Betty Cooper – who has been described as the life and soul of the village – passed away aged 86 on Thursday morning at her home.
A large crowd attended Betty's funeral service at St Mogue's church on Saturday to pay their final respects to the well-known South Wexford woman.
Betty is remembered by many for how she was a victim of the Fethard-on-Sea boycott of 1957, which was organised by Catholic priests against the local Protestant community at the time.
She was described by family friend Eileen Cloney as being 'always full of the joys of life, always happy to see you, always mad to chat and always a good friend'.
Betty was born and reared in Fethard on Sea where her mother was a postmistress. She opened a newspaper and sweet shop which she ran for many years and her jolly demeanour was known far and wide.

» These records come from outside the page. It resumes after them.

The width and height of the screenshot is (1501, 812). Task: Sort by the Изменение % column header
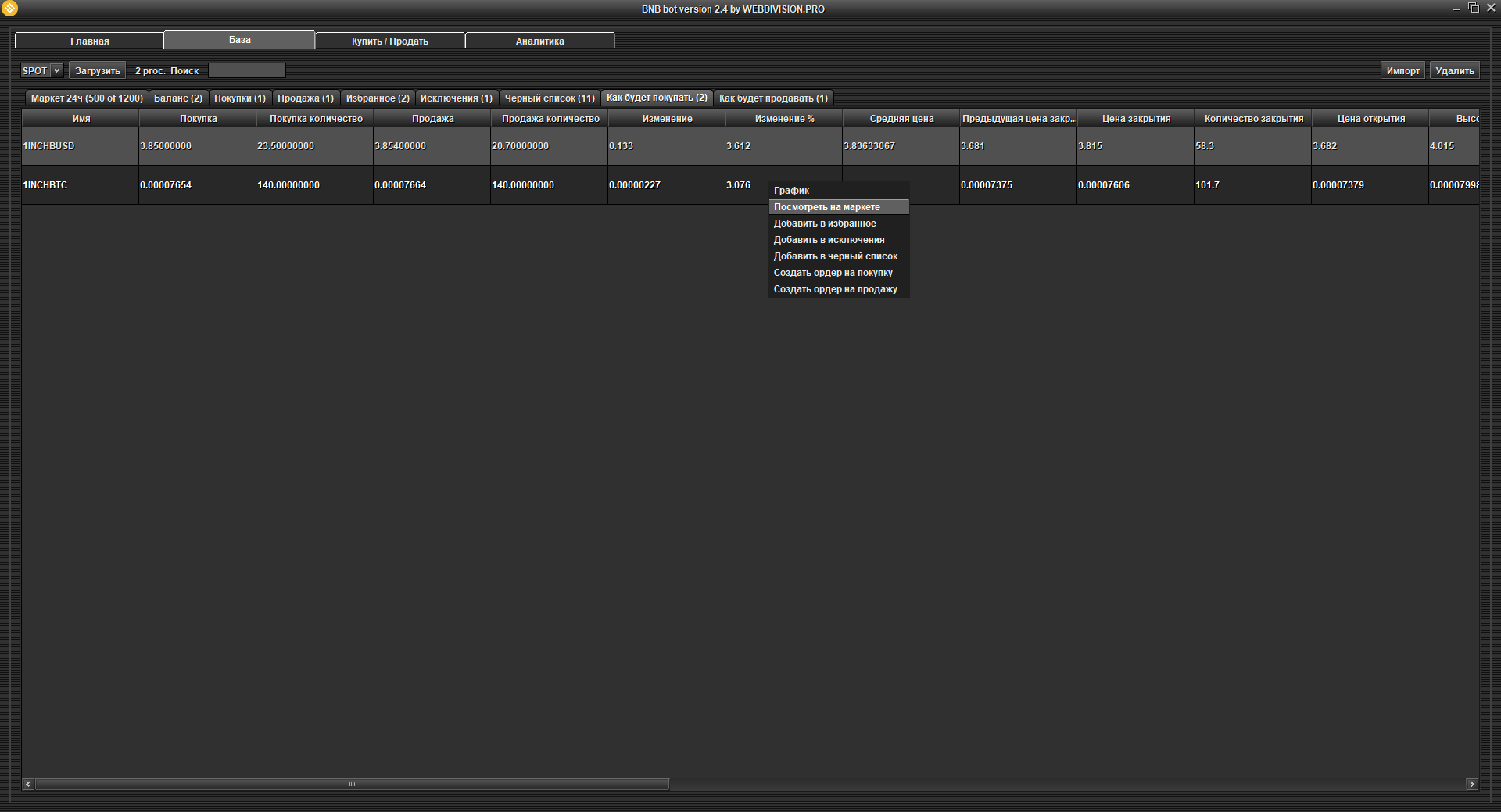[x=784, y=119]
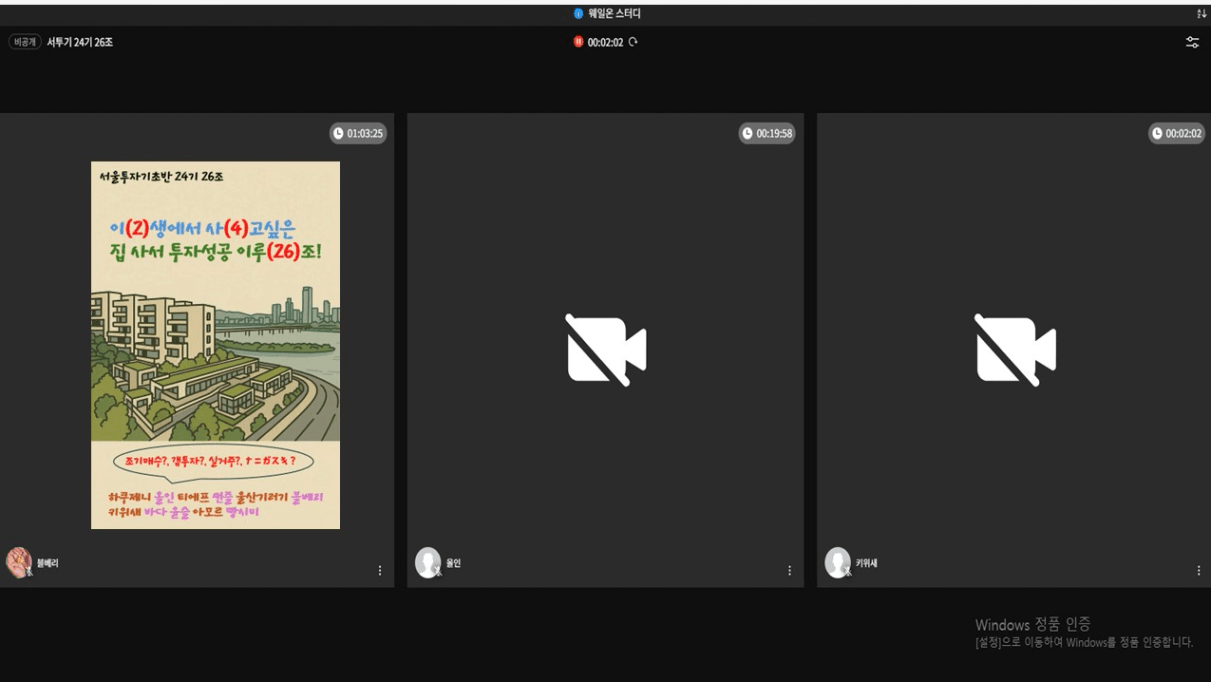
Task: Click the 00:02:02 timer badge on 키위새's tile
Action: 1176,133
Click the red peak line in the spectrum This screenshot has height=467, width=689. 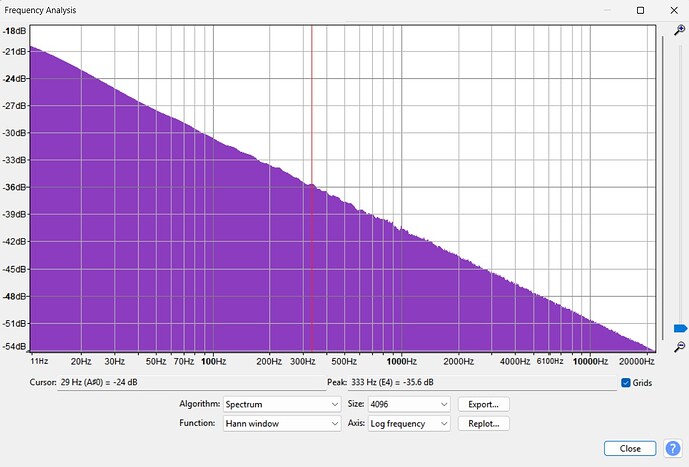pos(312,100)
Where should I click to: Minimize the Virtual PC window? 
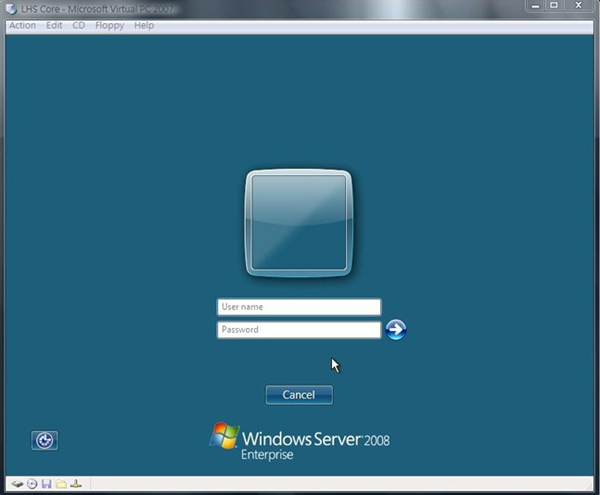[532, 6]
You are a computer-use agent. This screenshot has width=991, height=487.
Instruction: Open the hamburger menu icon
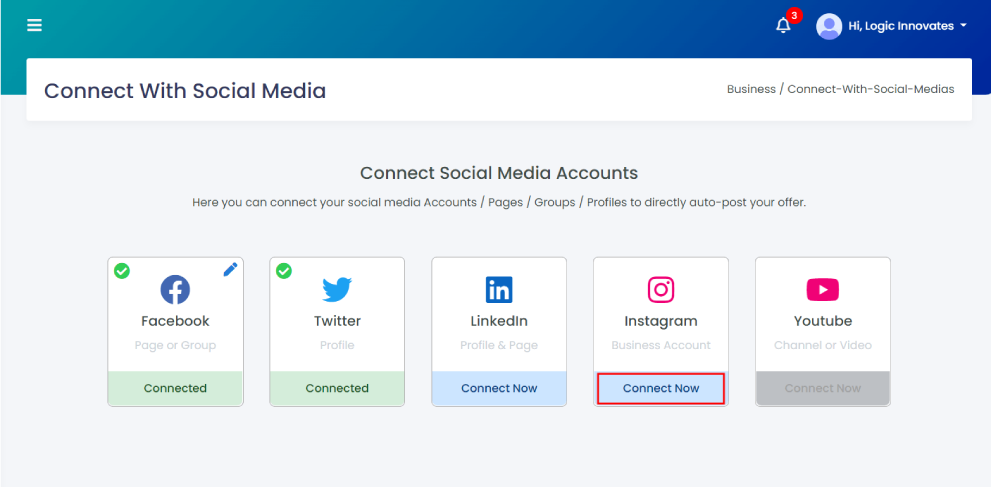coord(34,25)
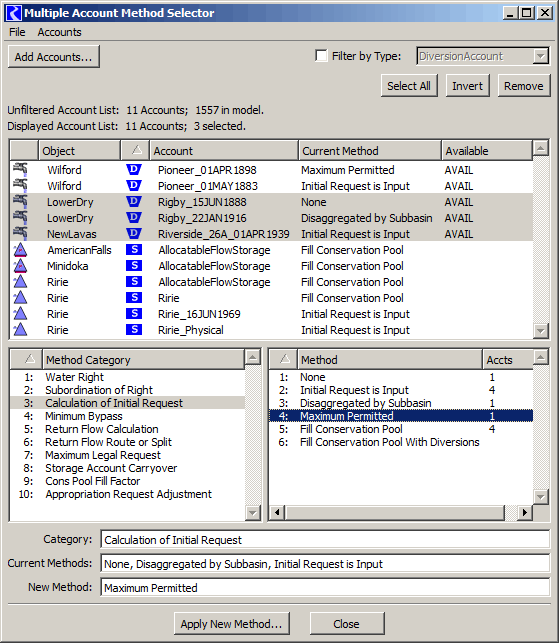
Task: Click the Invert selection button
Action: pos(468,86)
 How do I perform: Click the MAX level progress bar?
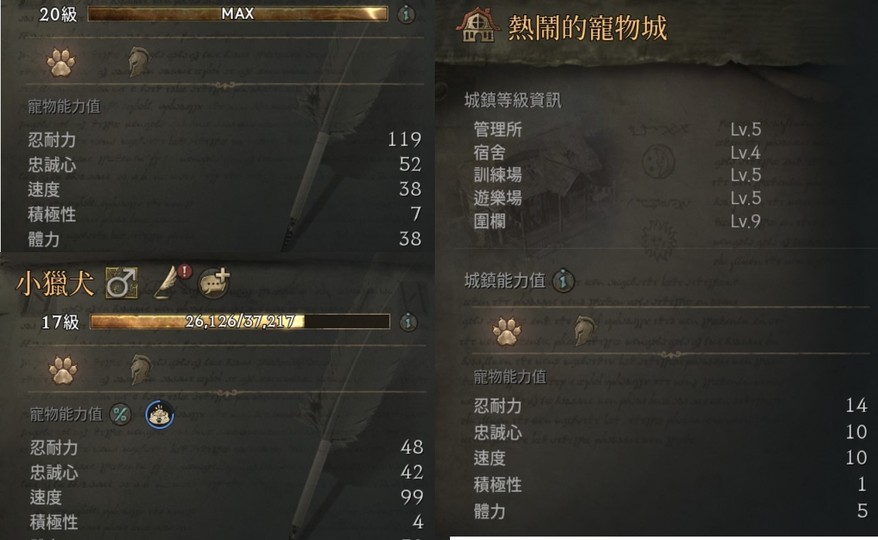pos(237,13)
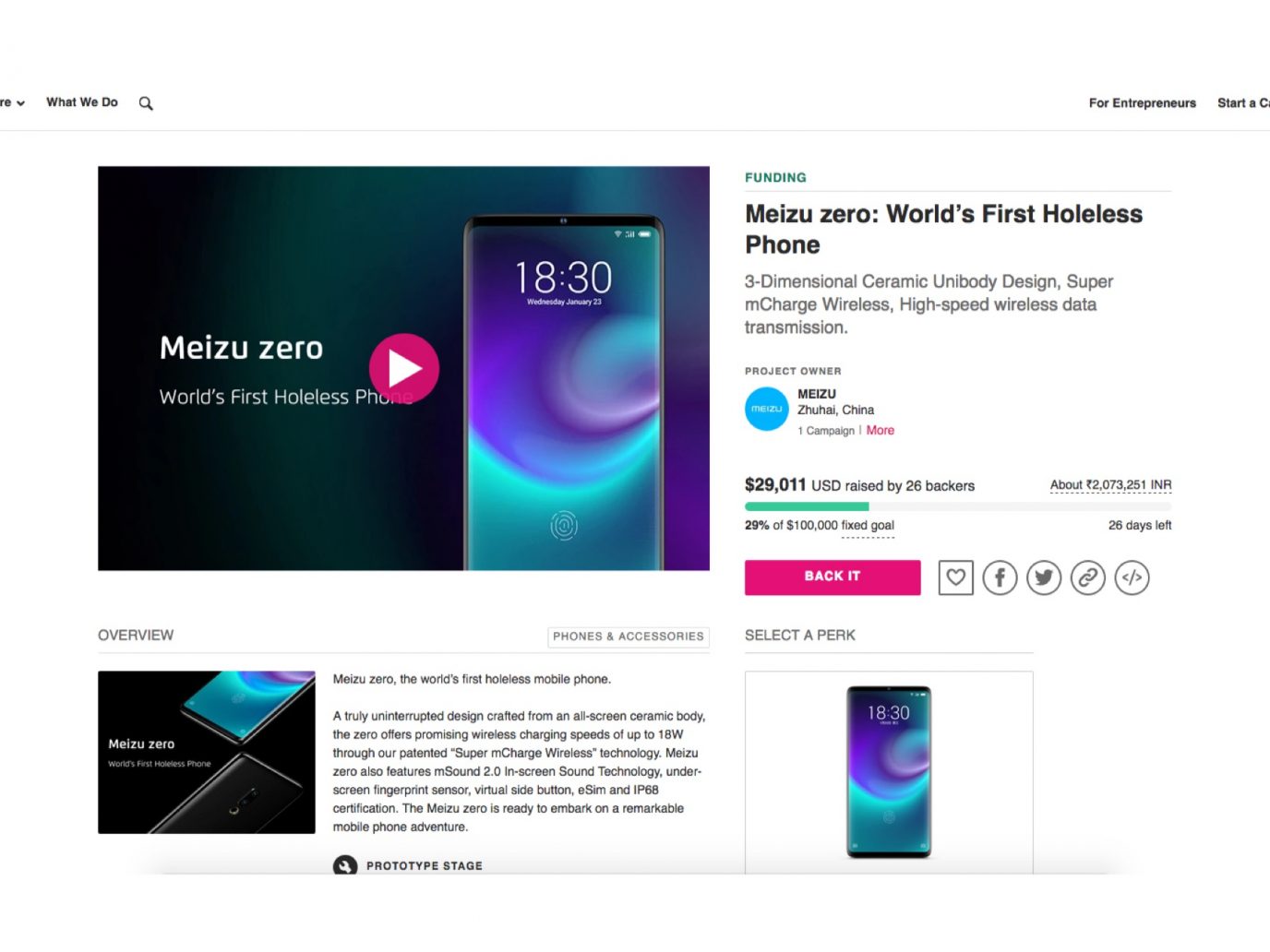
Task: Click the green funding progress bar
Action: tap(807, 506)
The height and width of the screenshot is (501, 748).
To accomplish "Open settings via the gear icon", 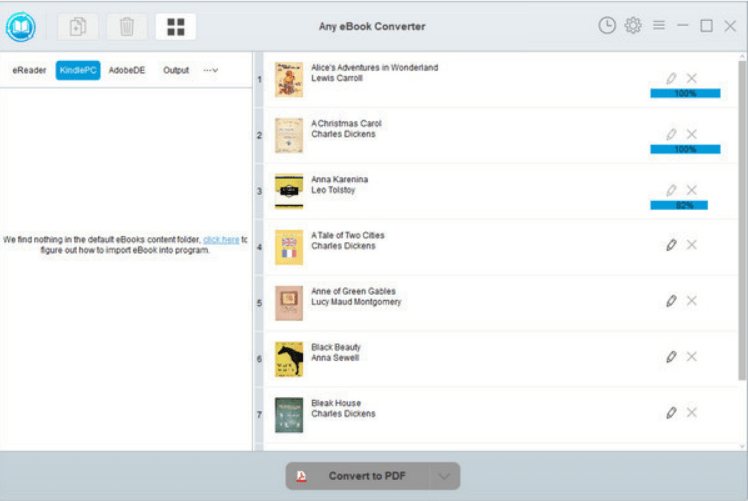I will [633, 26].
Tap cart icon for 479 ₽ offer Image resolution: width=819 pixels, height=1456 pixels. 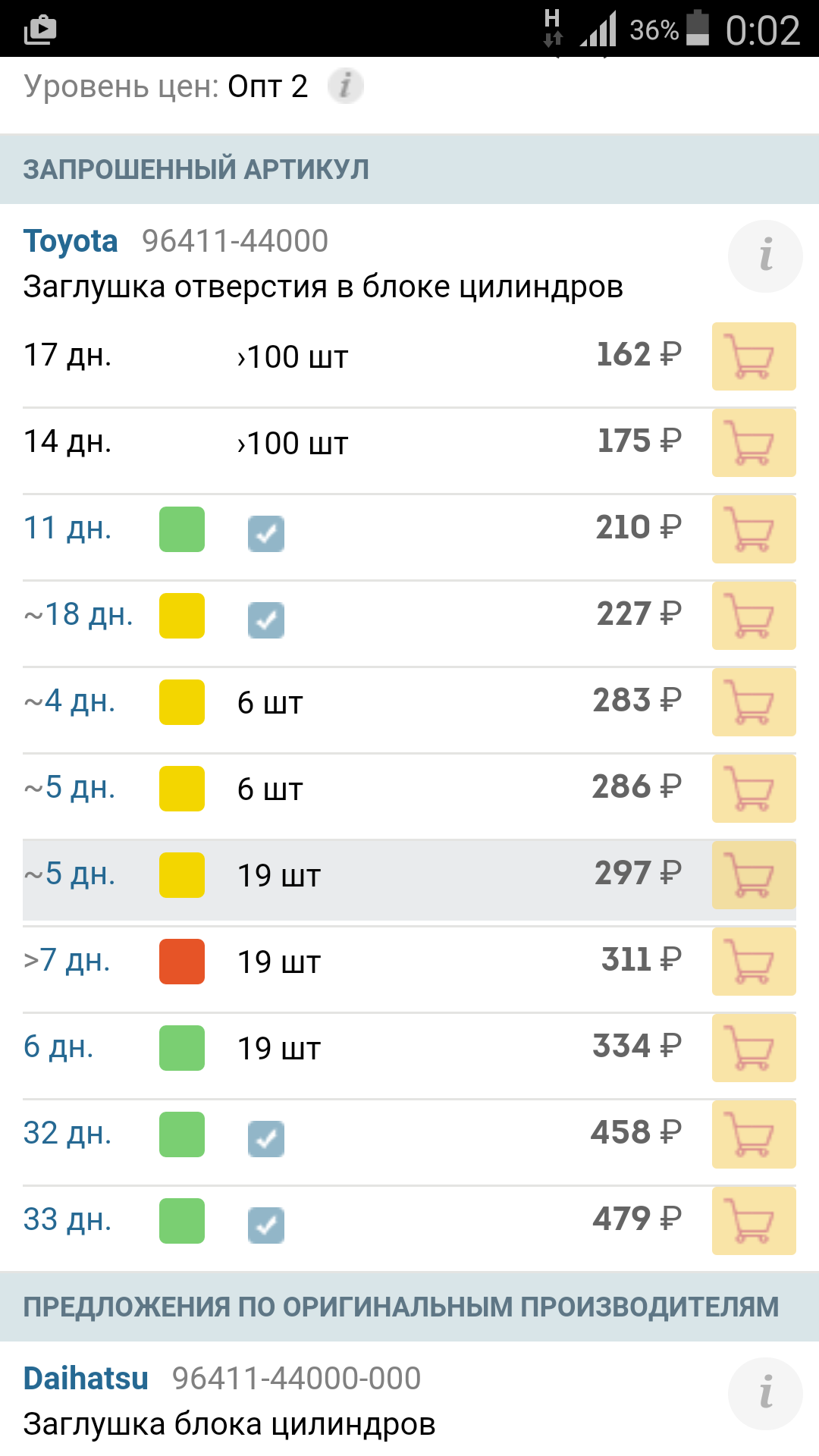pyautogui.click(x=753, y=1221)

Betty lived over the shop until recent years when she moved down to live in the house beside it. She played a vital part in her the community and never travelled further than Enniscorthy or Stradbally in her life.
Yet many visitors to her shop were unaware of the part Betty Cooper played, or at least found herself cast, in the boycott. It was not something Betty liked to talk about.
'She never talked about it and I never liked to push her one it,' said Ms Cloney.
Sadly Betty fell ill in recent weeks and passed away peacefully at her home, which was her wish.
At her funeral Reverend Richard Greene praised her for never having become embittered, adding that she was profoundly sad that the Fethard Boycott happened in her native village.
At the time of the boycott in 1957, Betty owned a shop on Fethard's main street which sold cornflakes, sweets and newspapers.
At the service of local shoppers, she suffered when a boycott of Protestant businesses was ordered from the pulpit of the local Catholic Church by priests Father Allen and Father Stafford.
This followed a refusal by Eileen Cloney's mother, Sheila, to send her to the local Catholic school. Sheila, the daughter of a Protestant stockbreeder, was married to Sean Cloney of Dungulph Castle, and a Catholic.
At the time, any non-Catholic spouse of Roman Catholics had to agree to raise any children as Catholic as a result of Ne Temere (a decree issued in 1907 regulating the canon law of the Church about marriage for practising Roman Catholics). The year-long boycott saw Betty's shop sales plummet drastically.
'I'd ask Betty, and she'd joke, 'Why, are you going to put it in the paper?' It seems to have been something people in Fethard didn't want to bring up again,' said Ms Cloney.
The boycott spread in 1957. Éamon de Valera condemned it, and Time magazine coined the term 'fethardism' to mean a boycott along religious lines in an article on the events in Wexford.
Protestants from miles around travelled to Fethard to buy supplies from Betty – and from Leslie Gardiner's General Stores across the road. Betty continued to work in the shop until her retirement. The 1957 episode came to an end when local priest Father Allen went into Betty's shop and bought cigarettes, thereby signalling a truce which other customers could follow.
Betty is survived by her nephew Tom Crumpton and her many friends.